Die ist ein schwarzes Loch wie schon vierundvierzig. Der Krieg ist hier noch nicht hinter eine Schutzfassade von neuem Glas, Messing, Kunststein und Holztäfelung zurückgedrängt. Nackt starren die Steine, der Mörtel bröcklig, die Wände verwittert und stellenweise geschwärzt durch Explosionen, Brände. So auch die Mauern der Bahnhofshalle. Durch die großen, rundbögigen Fensteröffnunggen die stumpfe schwarze Nacht, die dort hinten schon die letzten Wagen des Zuges aus der »Zone« verschluckt. Der Halbwüchsige, unsicher und frech, hat plötzlich die dunkle Uniform der Volkspolizei an, steht neben der Lokomotive. Nein, es ist ein anderer; der an der Sperre trug das Haar lang über die Ohren. Einer des gleichen Alters schlendert jetzt als letzter durch die Sperre. Schaftstiefel, Zigarette, Abzeichen auf dem Jackett. So viele von diesen Jungen. Oder fallen sie nur mehr auf als die Frauen und Mädchen und die wenigen Männer?

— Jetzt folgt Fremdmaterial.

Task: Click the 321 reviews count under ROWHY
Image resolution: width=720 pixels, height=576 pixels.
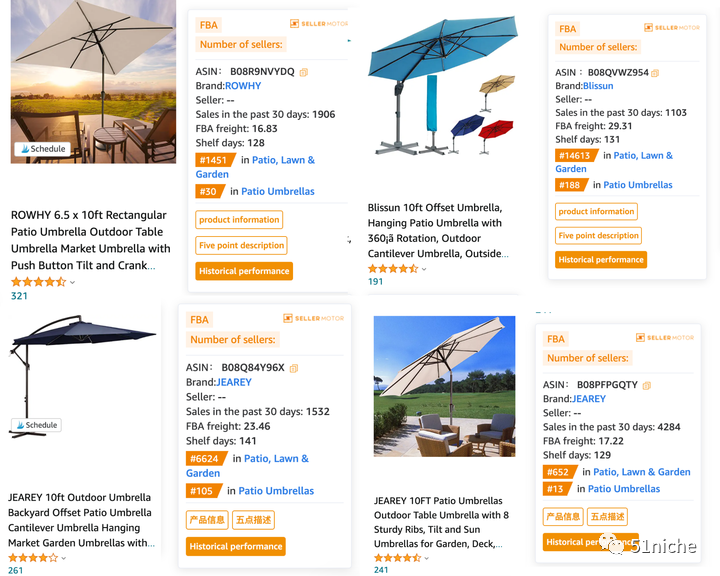Action: 19,296
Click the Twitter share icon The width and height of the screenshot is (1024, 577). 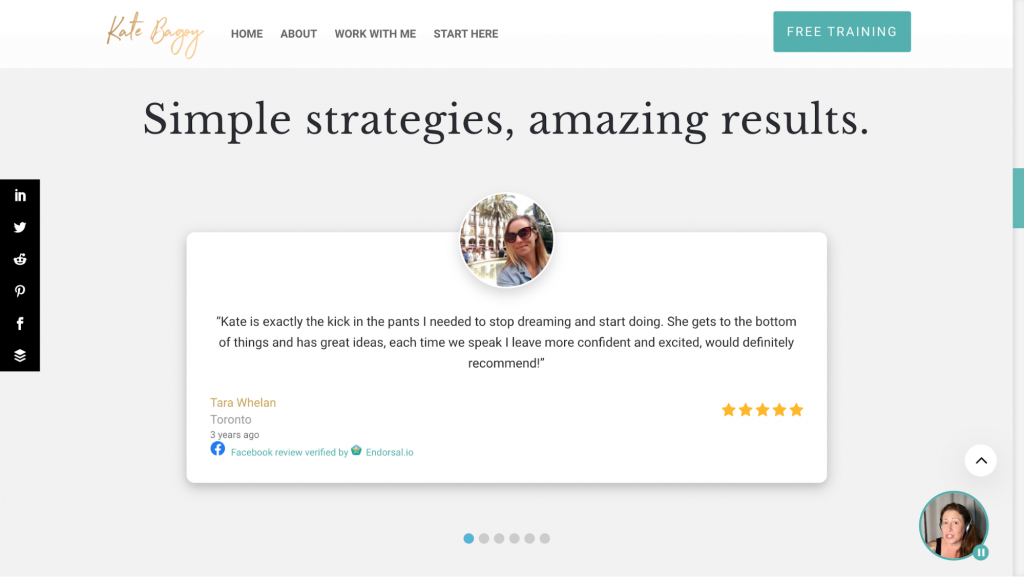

Die Frau von dreißig im Kostüm der Kriegszeit steht vor dem Verkaufsstand der HO. Sie hat ein Gespräch mit dem Verkäufer angefangen, kauft aber nichts. Erkundigt sich nach Straßenbahnlinien, wartet noch halb. Schwätzt gern. Ja, aus Dresden, Freundin in Berlin besuchen mal sehen …
Die Bahnsteige leer, der Wagen mit den Zeitungen verschwunden, der Zug schiebt sich rückwärts aus der Halle, der HO-Verkaufsstand wird geschlossen. Die Treppen zum großen Ausgang hinunter auch leer. Tiefe Nacht. Kein Zug mehr heute. Keine Türen, keine Fenster in der Bahnhofsvorhalle, kein Dach. Im Kegel einer Lampe, die im Winde schwankt, grünes Unkraut oben in den Gemäuerwinkeln.
Berliner Kinder sind »Kinder wie du und ich«. Das heißt: sie stören meist, sind grausam, unberechenbar und bringen schlechte Zensuren nach Hause. So weit, so gut. Frage ich meinen Kleinen aber: »Na, was soll dir der Nikolaus bringen?«, antwortet der ganz gleichmütig, während er mit dem Katapult eiskalt auf seine Schwester zielt: »Paar große Handschuhe für den kleinen Jungen.«
»Der« kleine Junge spielt in unserem Familienleben, seit einigen Tagen eine ganz bestimmte Rolle. Die Kinder haben in der Zeitung ein Bild gesehen von der ungarischen Grenze; großen Eindruck machte ihnen ein kleiner Flüchtlingsjunge, der seine verfrorenen Fäustchen rührend bittend in die Höhe hob.